Records provided START
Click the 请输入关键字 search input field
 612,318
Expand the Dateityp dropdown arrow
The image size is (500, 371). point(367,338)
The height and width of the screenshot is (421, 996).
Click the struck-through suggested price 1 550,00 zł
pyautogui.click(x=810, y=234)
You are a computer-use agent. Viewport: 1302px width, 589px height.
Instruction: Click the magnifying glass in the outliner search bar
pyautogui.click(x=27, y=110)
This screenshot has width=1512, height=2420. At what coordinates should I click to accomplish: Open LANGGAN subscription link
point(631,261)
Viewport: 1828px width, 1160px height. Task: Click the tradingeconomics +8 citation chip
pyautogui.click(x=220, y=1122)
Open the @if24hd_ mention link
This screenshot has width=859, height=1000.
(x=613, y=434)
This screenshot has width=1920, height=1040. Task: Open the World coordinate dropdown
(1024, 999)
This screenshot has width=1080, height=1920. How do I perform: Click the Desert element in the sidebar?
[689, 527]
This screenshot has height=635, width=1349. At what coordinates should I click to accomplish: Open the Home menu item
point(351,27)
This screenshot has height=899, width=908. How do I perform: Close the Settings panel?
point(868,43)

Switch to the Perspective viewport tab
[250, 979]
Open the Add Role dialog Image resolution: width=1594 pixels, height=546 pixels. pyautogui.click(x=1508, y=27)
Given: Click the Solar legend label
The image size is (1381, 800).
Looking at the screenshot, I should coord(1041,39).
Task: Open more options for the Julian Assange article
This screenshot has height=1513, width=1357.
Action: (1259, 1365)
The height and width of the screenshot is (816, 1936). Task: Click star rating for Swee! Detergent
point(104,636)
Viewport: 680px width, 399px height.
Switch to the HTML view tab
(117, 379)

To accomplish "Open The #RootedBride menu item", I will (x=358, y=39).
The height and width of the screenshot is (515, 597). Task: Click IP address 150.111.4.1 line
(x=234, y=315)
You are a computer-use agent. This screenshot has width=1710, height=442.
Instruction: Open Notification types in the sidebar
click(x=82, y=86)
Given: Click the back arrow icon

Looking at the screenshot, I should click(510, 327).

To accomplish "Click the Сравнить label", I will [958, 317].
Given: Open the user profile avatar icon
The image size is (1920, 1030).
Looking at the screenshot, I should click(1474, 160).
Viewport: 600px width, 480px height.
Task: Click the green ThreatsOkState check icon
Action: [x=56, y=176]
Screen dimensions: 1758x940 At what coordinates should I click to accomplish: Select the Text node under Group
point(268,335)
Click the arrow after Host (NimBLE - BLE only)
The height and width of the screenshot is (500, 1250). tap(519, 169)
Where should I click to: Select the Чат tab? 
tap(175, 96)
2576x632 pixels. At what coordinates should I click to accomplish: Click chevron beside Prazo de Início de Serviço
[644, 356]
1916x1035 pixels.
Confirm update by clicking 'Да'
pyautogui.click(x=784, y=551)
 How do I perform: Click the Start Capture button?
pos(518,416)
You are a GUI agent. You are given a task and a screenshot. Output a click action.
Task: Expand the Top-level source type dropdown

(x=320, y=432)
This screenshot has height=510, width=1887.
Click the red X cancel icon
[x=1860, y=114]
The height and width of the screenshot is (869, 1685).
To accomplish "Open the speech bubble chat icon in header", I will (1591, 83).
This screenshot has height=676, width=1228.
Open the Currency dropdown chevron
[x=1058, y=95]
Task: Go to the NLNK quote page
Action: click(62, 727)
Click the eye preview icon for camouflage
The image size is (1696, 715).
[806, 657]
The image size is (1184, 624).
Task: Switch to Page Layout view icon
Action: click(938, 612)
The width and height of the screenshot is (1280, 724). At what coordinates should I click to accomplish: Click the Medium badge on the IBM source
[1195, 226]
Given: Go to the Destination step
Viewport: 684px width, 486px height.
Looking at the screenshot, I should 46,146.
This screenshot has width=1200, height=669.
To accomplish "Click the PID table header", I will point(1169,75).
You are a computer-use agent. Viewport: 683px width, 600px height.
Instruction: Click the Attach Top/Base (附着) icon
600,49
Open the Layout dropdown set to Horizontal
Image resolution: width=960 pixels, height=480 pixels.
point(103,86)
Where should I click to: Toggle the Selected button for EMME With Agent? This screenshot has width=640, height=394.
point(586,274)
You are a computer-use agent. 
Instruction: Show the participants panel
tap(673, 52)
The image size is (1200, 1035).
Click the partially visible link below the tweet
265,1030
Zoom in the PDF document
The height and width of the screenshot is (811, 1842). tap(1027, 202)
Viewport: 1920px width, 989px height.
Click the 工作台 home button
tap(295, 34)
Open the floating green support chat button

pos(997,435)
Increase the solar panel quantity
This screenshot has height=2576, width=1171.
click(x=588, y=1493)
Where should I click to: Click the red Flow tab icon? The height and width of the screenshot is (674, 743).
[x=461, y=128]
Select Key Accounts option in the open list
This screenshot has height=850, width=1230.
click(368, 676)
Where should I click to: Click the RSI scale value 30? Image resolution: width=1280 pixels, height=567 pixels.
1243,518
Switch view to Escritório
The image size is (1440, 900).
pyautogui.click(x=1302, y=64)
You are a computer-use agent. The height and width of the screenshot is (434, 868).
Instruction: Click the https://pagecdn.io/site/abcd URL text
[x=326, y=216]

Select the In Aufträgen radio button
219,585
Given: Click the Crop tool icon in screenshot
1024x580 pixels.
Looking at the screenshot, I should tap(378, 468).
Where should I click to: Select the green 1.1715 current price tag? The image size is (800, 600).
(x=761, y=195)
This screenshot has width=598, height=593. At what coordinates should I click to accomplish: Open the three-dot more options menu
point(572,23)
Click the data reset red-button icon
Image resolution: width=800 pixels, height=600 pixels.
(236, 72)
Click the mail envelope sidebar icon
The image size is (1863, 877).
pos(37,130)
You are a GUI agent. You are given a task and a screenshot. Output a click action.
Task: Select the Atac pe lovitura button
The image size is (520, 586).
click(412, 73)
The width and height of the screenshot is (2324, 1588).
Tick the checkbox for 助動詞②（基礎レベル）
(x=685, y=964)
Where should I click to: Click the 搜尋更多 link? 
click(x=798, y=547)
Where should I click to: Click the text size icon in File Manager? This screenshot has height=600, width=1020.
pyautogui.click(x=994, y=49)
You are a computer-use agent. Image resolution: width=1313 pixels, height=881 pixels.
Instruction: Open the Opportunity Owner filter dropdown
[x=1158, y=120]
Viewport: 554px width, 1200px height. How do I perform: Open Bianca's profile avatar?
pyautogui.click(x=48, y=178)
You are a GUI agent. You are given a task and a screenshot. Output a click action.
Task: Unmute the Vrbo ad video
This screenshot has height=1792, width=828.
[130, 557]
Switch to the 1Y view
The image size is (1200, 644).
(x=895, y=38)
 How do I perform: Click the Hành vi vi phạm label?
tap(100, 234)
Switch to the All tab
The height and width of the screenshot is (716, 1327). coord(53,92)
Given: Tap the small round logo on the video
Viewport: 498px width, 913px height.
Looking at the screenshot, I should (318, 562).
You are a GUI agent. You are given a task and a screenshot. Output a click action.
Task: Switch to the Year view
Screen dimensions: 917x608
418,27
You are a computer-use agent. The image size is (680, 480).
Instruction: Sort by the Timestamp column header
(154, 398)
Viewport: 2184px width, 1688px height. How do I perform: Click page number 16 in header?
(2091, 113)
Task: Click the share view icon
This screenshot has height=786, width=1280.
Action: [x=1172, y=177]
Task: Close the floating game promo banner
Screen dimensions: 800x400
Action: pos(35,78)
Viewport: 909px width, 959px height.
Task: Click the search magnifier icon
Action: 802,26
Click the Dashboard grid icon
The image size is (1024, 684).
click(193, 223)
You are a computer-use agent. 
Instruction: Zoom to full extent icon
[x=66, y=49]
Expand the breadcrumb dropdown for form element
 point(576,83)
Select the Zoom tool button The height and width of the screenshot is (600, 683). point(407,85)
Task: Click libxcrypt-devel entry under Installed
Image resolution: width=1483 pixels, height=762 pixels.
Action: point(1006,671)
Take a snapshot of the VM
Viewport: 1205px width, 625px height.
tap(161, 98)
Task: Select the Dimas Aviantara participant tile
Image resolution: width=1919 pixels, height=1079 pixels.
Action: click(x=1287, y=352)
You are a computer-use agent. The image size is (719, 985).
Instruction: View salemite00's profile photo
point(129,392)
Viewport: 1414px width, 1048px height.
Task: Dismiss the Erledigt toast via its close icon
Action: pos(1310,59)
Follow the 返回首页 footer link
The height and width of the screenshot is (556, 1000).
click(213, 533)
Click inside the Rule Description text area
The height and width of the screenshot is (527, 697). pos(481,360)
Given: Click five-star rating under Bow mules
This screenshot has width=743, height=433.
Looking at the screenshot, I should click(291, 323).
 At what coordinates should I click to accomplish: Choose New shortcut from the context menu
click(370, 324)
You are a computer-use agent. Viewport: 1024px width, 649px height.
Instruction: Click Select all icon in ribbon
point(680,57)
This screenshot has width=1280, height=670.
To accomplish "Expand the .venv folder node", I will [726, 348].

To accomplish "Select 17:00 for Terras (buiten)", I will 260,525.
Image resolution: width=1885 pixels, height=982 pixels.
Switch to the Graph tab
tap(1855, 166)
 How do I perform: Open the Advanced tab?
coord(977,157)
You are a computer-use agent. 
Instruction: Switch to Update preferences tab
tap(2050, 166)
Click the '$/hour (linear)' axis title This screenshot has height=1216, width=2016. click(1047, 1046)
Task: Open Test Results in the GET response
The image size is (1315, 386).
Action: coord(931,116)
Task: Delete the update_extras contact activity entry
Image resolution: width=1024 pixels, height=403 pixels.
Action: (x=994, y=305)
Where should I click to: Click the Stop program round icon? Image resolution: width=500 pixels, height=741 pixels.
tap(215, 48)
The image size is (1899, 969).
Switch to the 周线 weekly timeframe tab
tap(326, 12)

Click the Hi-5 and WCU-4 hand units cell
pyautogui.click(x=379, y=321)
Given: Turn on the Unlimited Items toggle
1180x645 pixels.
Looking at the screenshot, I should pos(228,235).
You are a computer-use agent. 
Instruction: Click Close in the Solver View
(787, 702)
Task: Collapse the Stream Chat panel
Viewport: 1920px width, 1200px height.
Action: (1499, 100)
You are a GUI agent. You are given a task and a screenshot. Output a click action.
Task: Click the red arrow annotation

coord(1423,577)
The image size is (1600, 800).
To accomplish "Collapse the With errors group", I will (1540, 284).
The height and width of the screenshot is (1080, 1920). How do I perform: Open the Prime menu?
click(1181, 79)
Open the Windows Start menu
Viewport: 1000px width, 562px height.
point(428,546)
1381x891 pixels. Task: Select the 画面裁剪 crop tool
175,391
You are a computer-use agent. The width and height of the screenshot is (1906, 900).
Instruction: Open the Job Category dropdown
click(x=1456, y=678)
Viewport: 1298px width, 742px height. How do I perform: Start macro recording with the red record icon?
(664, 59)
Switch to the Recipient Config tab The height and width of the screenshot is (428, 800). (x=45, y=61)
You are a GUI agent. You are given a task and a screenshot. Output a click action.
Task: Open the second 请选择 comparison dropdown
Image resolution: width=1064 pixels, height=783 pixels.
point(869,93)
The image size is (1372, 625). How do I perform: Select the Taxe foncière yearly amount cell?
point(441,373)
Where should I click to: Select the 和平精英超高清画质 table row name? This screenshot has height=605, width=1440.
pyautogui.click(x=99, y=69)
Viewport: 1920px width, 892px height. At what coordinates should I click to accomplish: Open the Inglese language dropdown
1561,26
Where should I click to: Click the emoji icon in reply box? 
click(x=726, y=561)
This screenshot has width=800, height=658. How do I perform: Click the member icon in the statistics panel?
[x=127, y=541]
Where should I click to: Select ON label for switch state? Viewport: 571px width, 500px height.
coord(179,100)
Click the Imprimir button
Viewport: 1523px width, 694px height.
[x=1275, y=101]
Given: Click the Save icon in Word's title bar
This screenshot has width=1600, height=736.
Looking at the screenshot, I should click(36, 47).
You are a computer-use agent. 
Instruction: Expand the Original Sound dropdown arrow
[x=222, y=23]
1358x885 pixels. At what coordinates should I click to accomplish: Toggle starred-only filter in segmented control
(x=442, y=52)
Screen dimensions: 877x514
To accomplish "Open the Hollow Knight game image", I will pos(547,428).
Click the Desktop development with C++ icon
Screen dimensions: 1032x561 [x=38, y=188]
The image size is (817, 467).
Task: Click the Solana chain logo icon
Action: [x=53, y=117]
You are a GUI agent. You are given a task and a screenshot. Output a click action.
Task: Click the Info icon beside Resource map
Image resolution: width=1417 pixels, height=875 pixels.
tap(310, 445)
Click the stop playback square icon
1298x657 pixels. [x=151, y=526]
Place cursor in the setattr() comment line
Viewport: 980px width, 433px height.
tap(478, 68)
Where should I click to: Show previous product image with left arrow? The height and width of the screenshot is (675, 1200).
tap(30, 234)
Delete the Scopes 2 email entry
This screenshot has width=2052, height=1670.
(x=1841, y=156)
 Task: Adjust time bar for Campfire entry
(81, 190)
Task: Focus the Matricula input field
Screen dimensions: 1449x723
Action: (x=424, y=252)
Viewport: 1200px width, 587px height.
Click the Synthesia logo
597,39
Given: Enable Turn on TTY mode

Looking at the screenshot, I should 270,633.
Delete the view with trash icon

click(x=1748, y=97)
Records provided END
▸ Work instructions: All lines in the listing above from the line containing "Switch to the HTML view tab" to the line containing "Given: Open the user profile avatar icon", inclusive, should be retyped exactly; no other lines should appear.

▸ Response:
Switch to the HTML view tab
(117, 379)

To accomplish "Open The #RootedBride menu item", I will (x=358, y=39).
The height and width of the screenshot is (515, 597). Task: Click IP address 150.111.4.1 line
(x=234, y=315)
You are a computer-use agent. This screenshot has width=1710, height=442.
Instruction: Open Notification types in the sidebar
click(x=82, y=86)
Given: Click the back arrow icon

Looking at the screenshot, I should click(510, 327).

To accomplish "Click the Сравнить label", I will [958, 317].
Given: Open the user profile avatar icon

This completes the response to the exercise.